まず(1)法律で定められた日数を上回る有給休暇の事例です。比較的規模の大きい会社では、法律で定められている付与日数を上回る有給休暇を付与する規定を設けているところもあります。この場合、法律を上回って付与されている有給休暇を会社が買い取っても問題ありません。
例えば、6カ月継続して働いて出勤率8割を満たした場合、法律上は10日の有給休暇が付与されますが、会社によっては12日付与する規定となっているような場合、法定を上回る2日分を買い取ることは違法ではありません。
次に(2)時効で消滅してしまう有給休暇の事例です。有給休暇の時効は2年間であり、付与から2年経過しても消化できなかった有給休暇は権利が消滅してしまいます。権利が消滅してしまった有給休暇は使用することができないため、代わりに消滅してしまった有給休暇を会社が買い取ることは認められています。
最後に(3)の事例では、上記(2)と同じく退職時に残ってしまった有給休暇は使用する機会がなくなってしまうため、会社が買い取れます。ただし、買い取りの義務があるわけではありません。従業員からの申し出があり、会社がそれに合意した場合にのみ、買い取っても差し支えないということです。
有給休暇を買い取る際は、定めた誓約書や合意書を準備して回収することが望ましいです。
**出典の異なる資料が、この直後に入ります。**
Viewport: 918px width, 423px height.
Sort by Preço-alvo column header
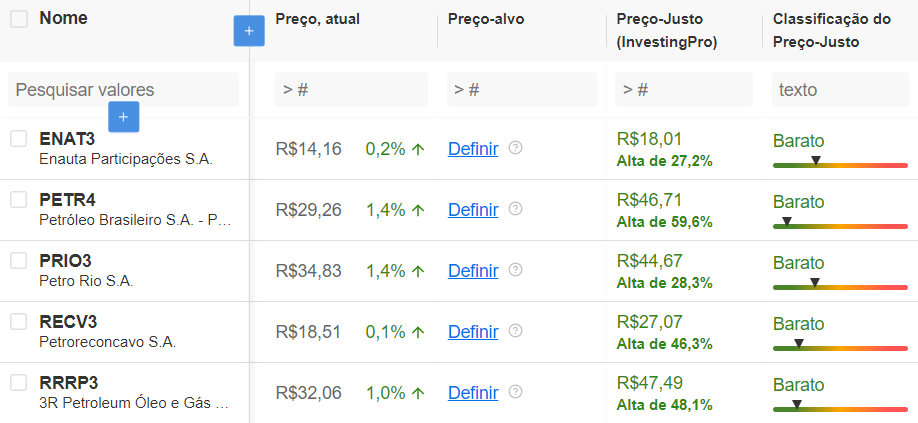point(486,19)
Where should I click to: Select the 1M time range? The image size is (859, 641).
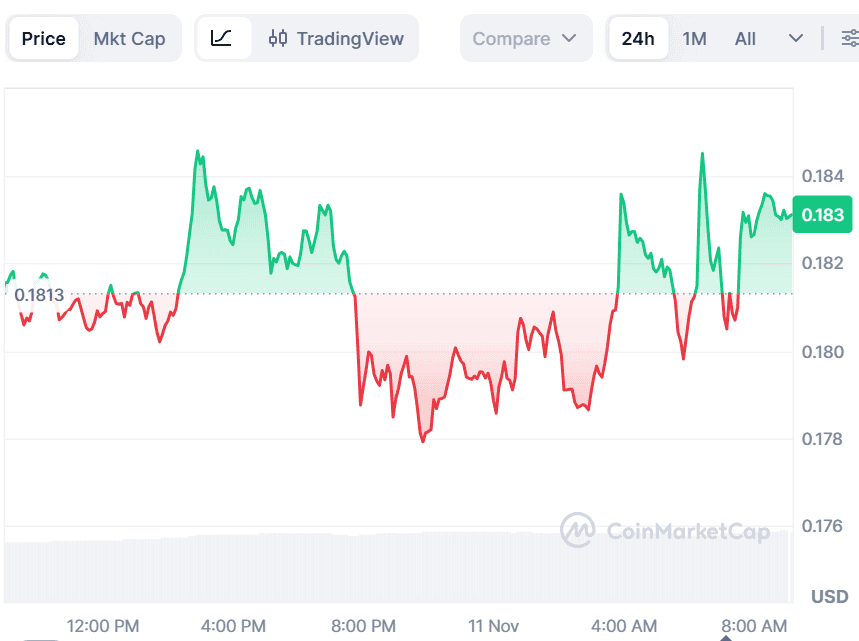tap(694, 39)
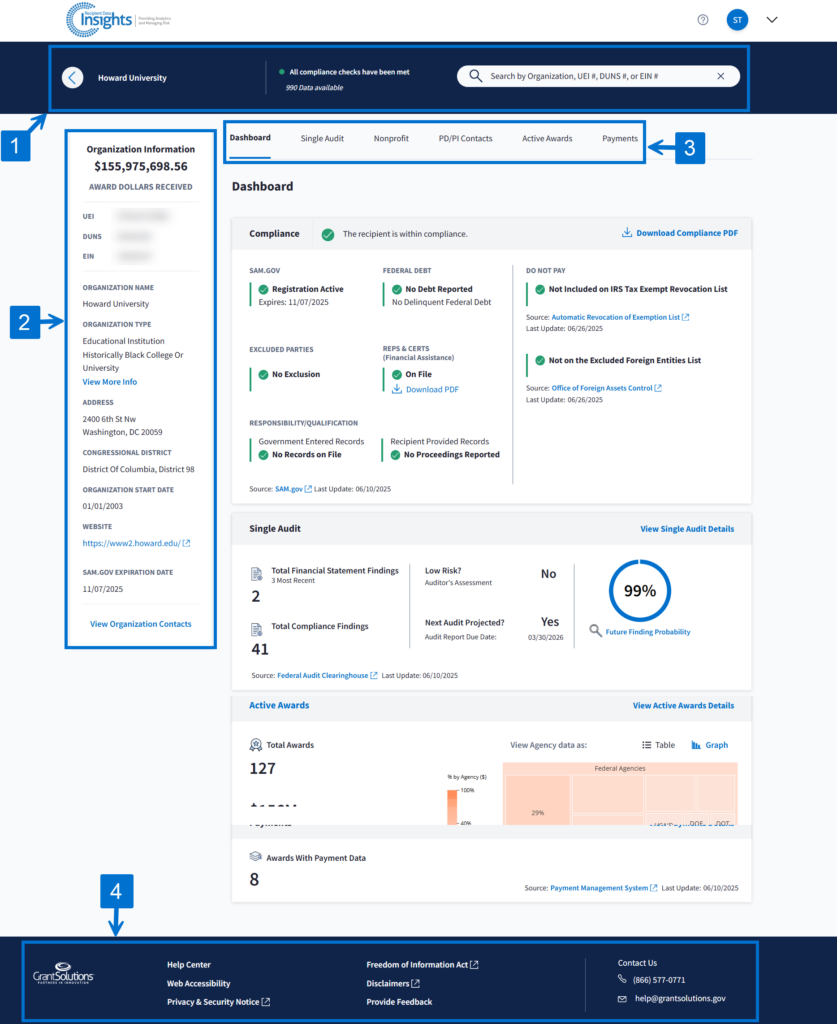This screenshot has width=837, height=1024.
Task: Click the 99% probability progress ring
Action: (639, 591)

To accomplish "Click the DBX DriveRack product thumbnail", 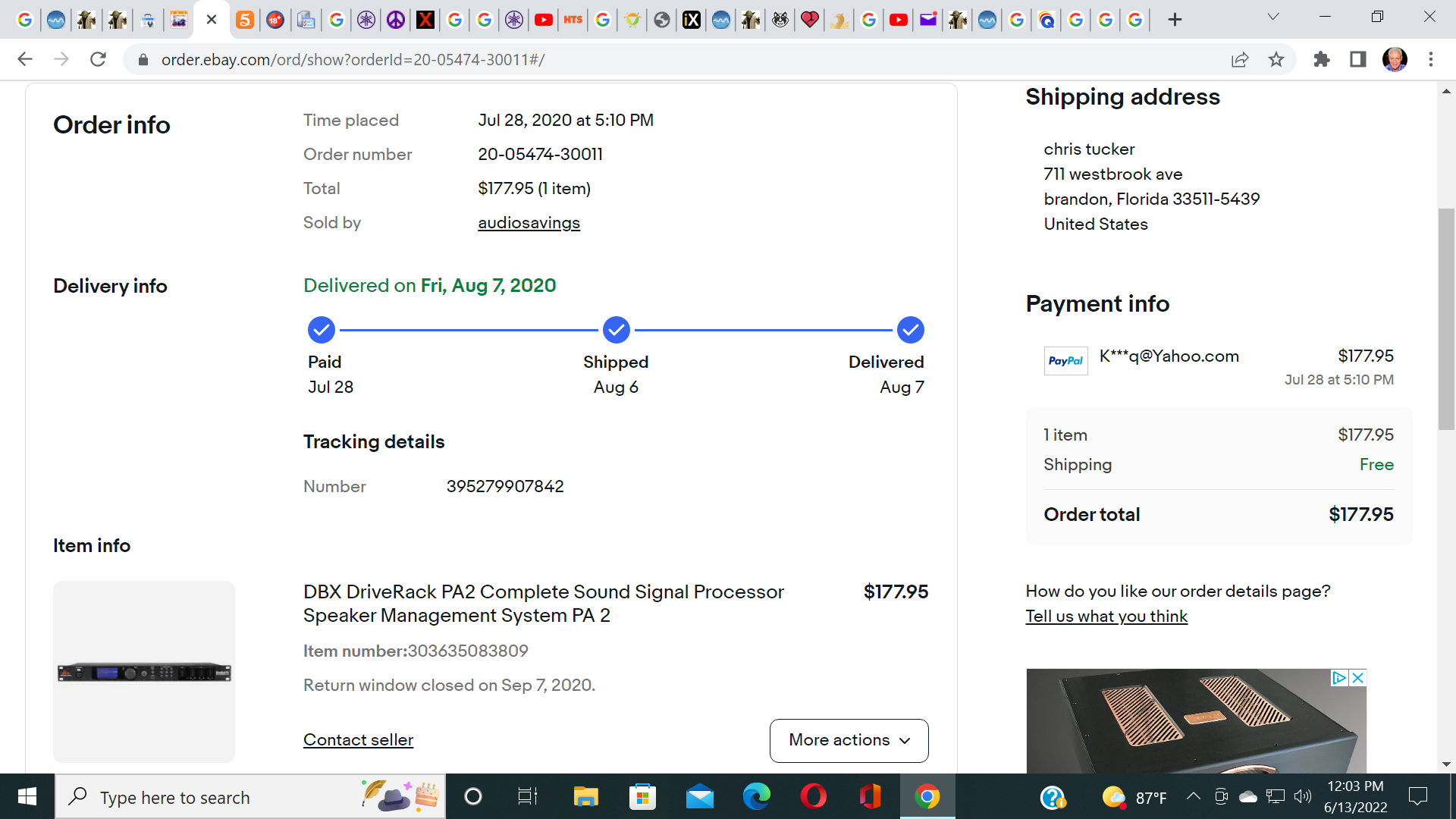I will (x=144, y=672).
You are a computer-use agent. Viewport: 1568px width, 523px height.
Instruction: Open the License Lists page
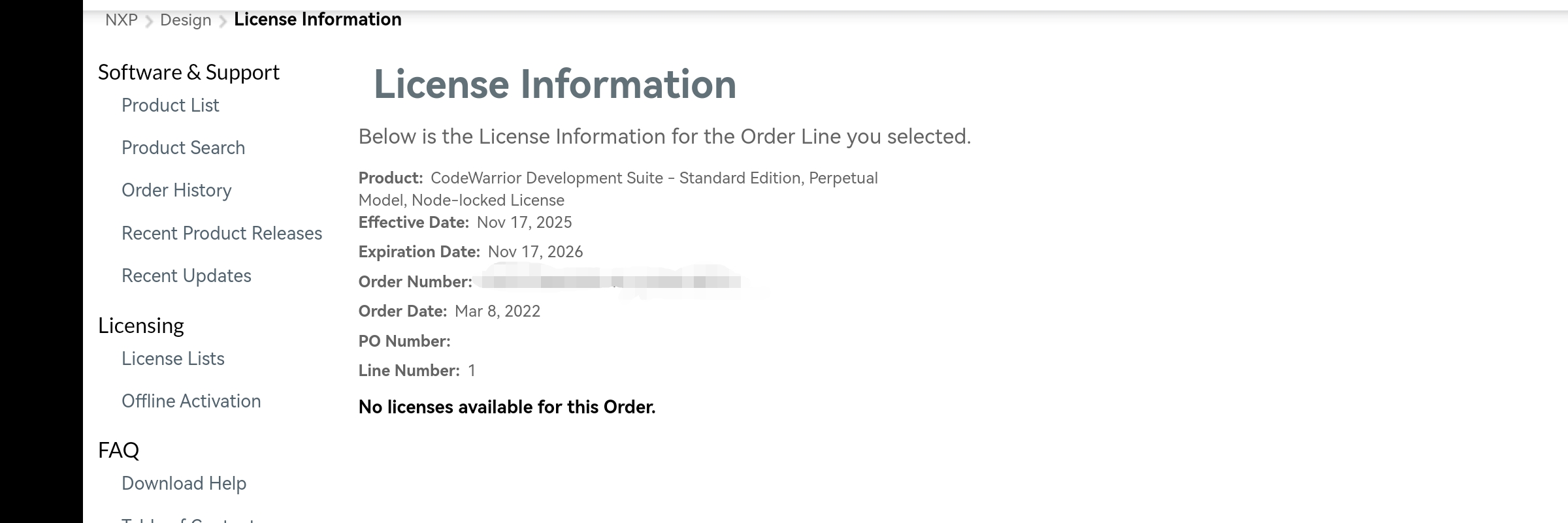coord(172,358)
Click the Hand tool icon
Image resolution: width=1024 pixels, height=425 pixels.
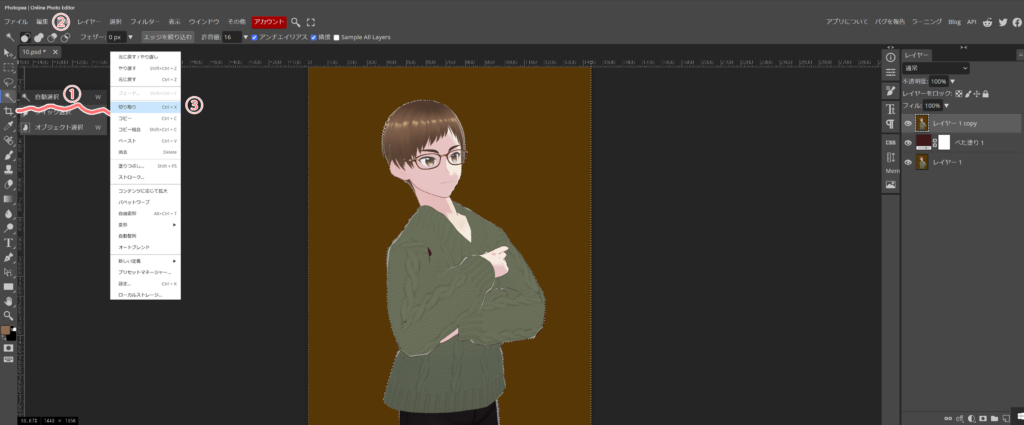pos(8,300)
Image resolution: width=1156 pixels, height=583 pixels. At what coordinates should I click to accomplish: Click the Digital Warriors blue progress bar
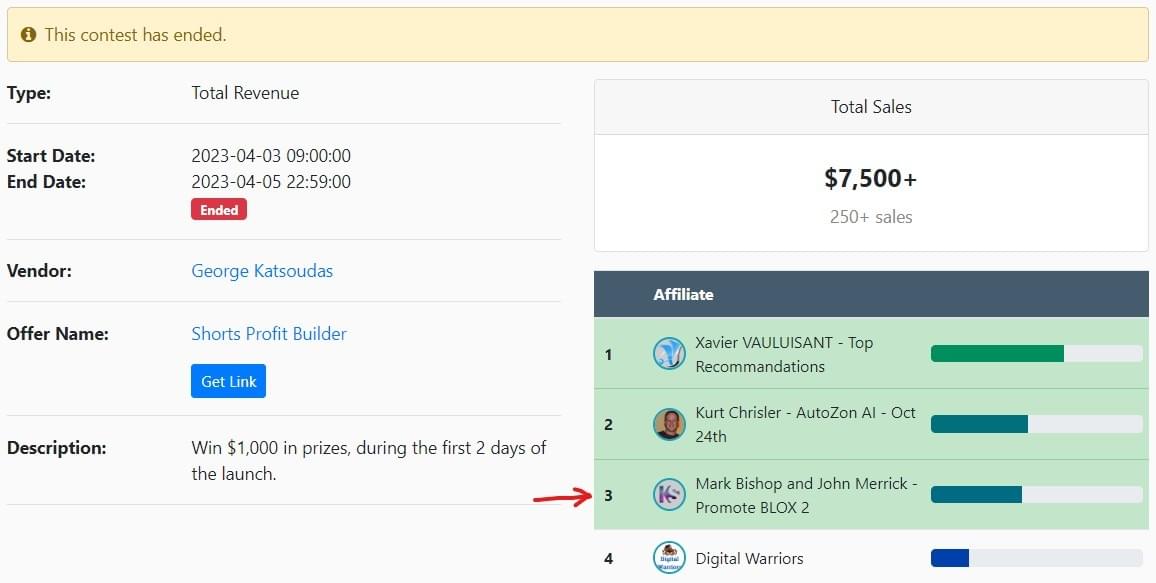click(950, 558)
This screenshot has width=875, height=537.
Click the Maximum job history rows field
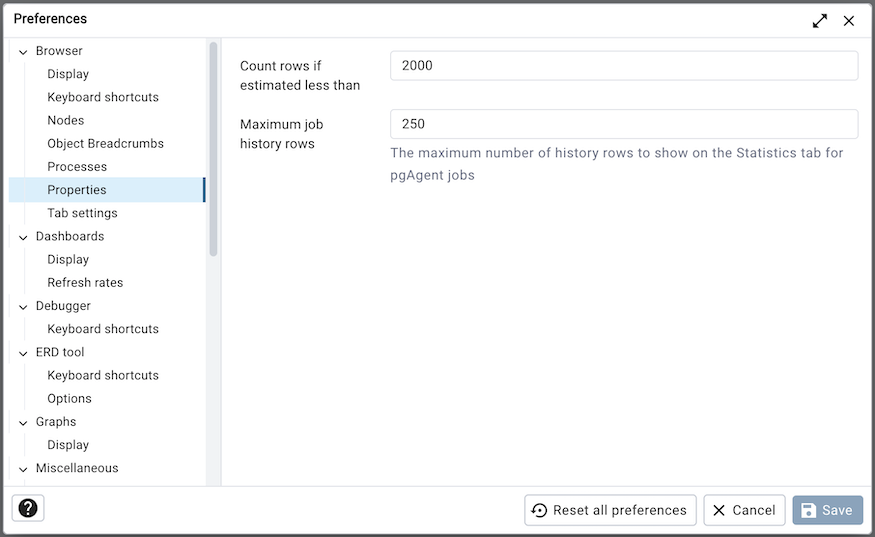tap(623, 124)
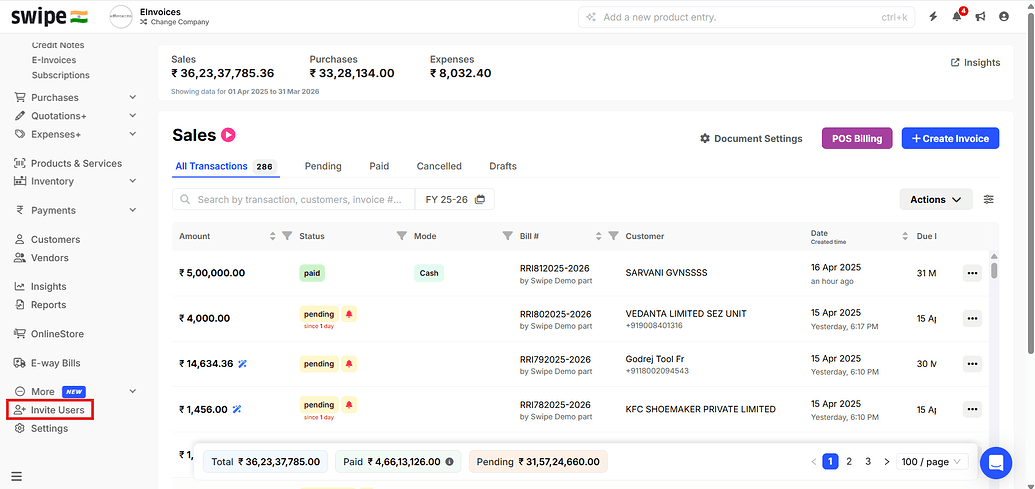Click the lightning bolt quick actions icon
Image resolution: width=1035 pixels, height=489 pixels.
point(934,17)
合意書には、会社が買い取る有給休暇の日数、支払期限や方法、その他買取金額などを明記します。買取金額の算出方法については、就業規則に定めてある金額を使用することが一般的です。
有給休暇の買い取りが可能な3つのパターンを紹介しましたが、冒頭でもお伝えした通り「有給休暇は、一定期間勤続した従業員に対して、心身の疲労を回復しゆとりある生活を保障するために付与される休暇」です。日頃から有給休暇を取得しやすい環境の整備を進めていくことをおすすめします。